*** Exercise materials ***

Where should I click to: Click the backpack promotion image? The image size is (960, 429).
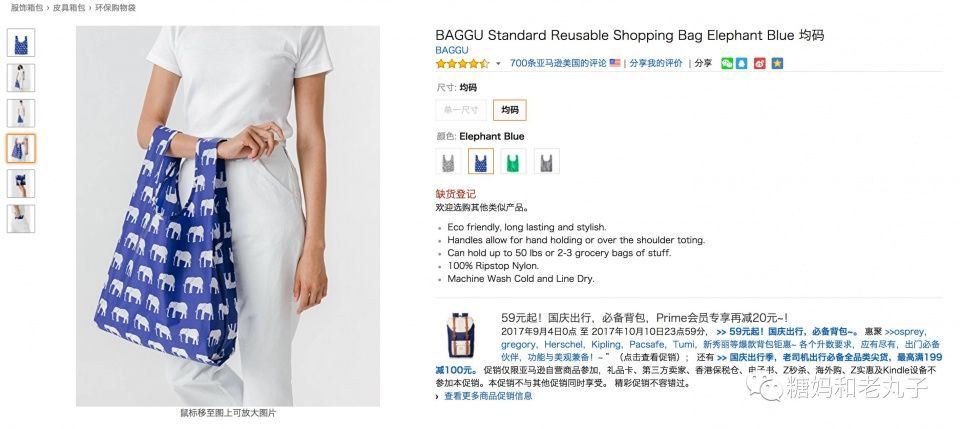click(x=460, y=335)
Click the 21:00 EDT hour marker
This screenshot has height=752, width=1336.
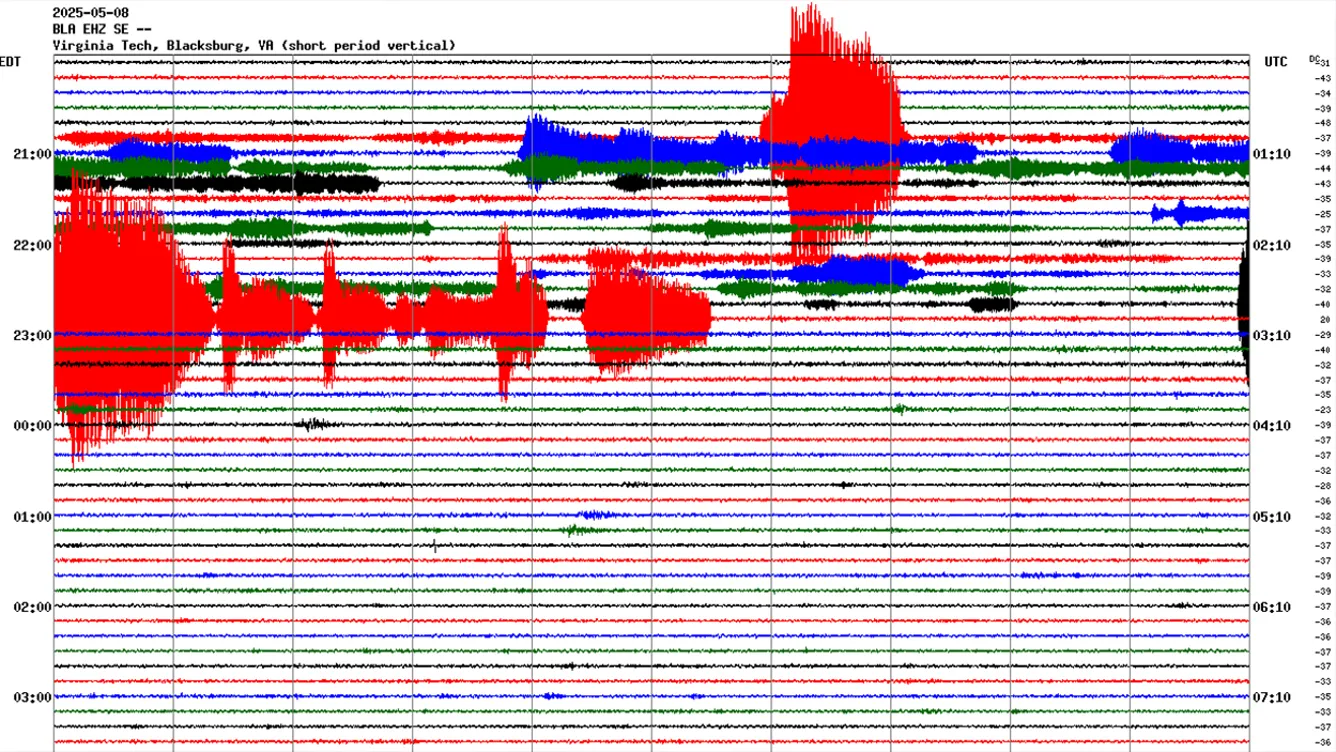(x=34, y=154)
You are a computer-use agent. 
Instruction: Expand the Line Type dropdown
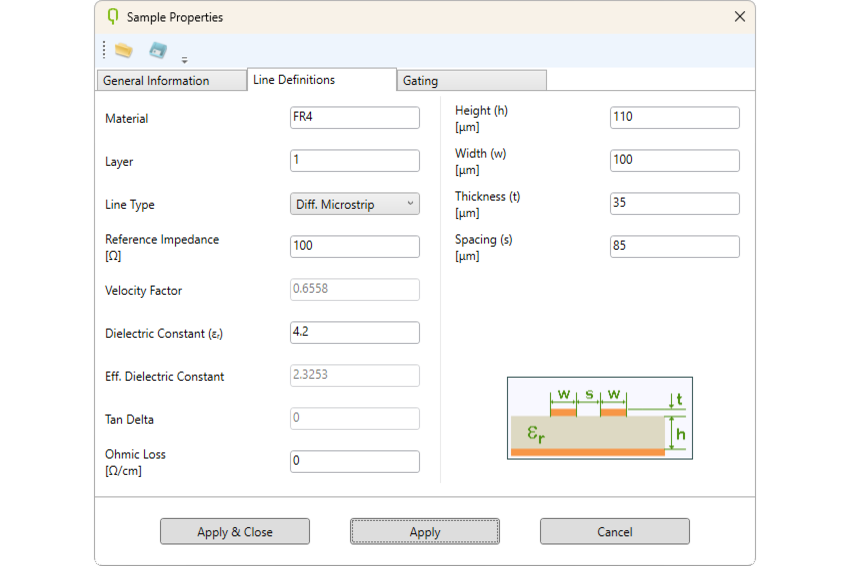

*** End of Exercise materials ***

Without including any picture, repeat the data exactly.

● Exercise response
Where should I click to: Click the backpack promotion image? The image size is (960, 429).
click(x=460, y=335)
Click the 21:00 EDT hour marker
This screenshot has height=752, width=1336.
(x=34, y=154)
You are a computer-use agent. 
Instruction: Expand the Line Type dropdown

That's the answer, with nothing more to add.